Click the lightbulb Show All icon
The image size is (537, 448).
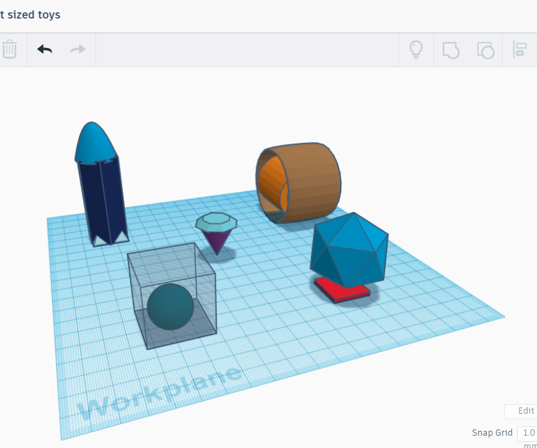[x=416, y=49]
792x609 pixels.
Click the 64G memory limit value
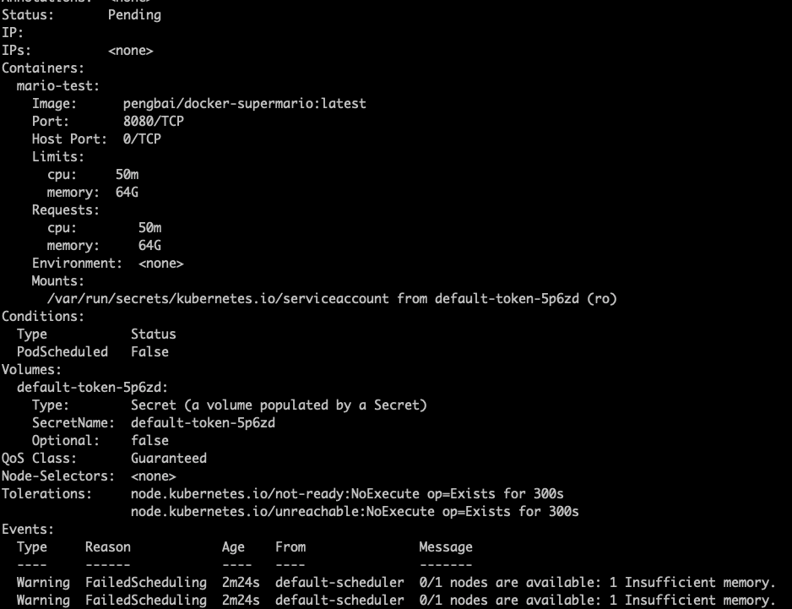pyautogui.click(x=127, y=193)
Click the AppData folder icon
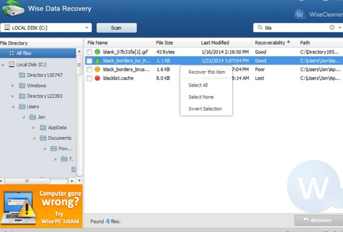The image size is (343, 232). 43,128
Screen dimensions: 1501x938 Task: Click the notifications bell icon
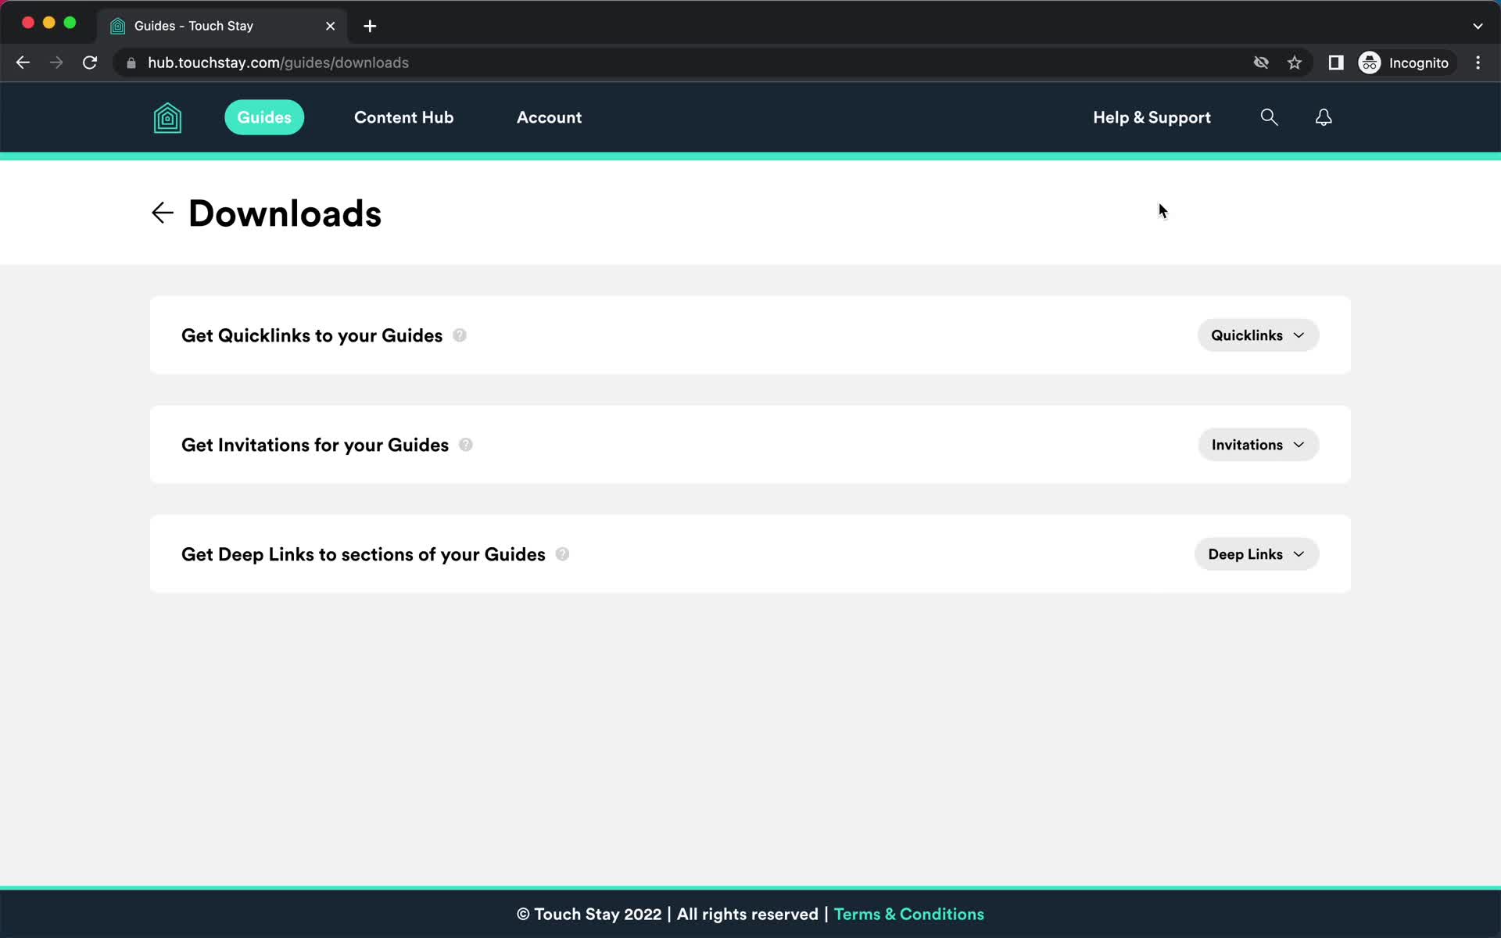(x=1324, y=116)
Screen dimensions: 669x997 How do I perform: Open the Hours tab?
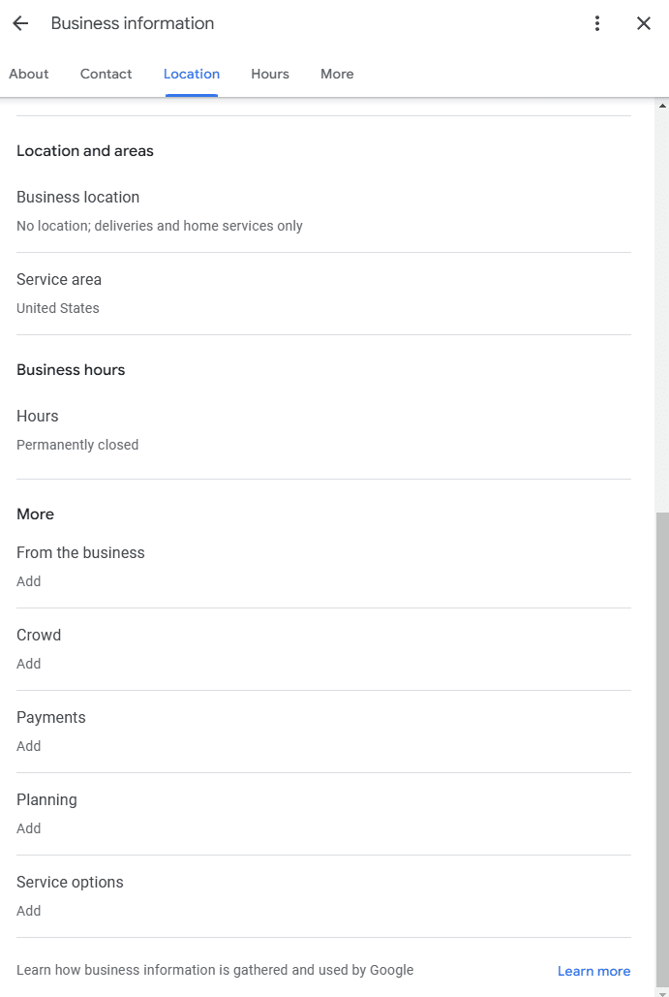pyautogui.click(x=270, y=74)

TASK INSTRUCTIONS: Reproduce every line of the material above, but drop the pictures.

EXPECTED ANSWER:
Click the lightbulb Show All icon
The image size is (537, 448).
[x=416, y=49]
792x609 pixels.
Click the 64G memory limit value
pyautogui.click(x=127, y=193)
Click the AppData folder icon
The image size is (343, 232). 43,128
Screen dimensions: 1501x938 Task: Click the notifications bell icon
(x=1324, y=116)
Screen dimensions: 669x997 How do I perform: Open the Hours tab?
pyautogui.click(x=270, y=74)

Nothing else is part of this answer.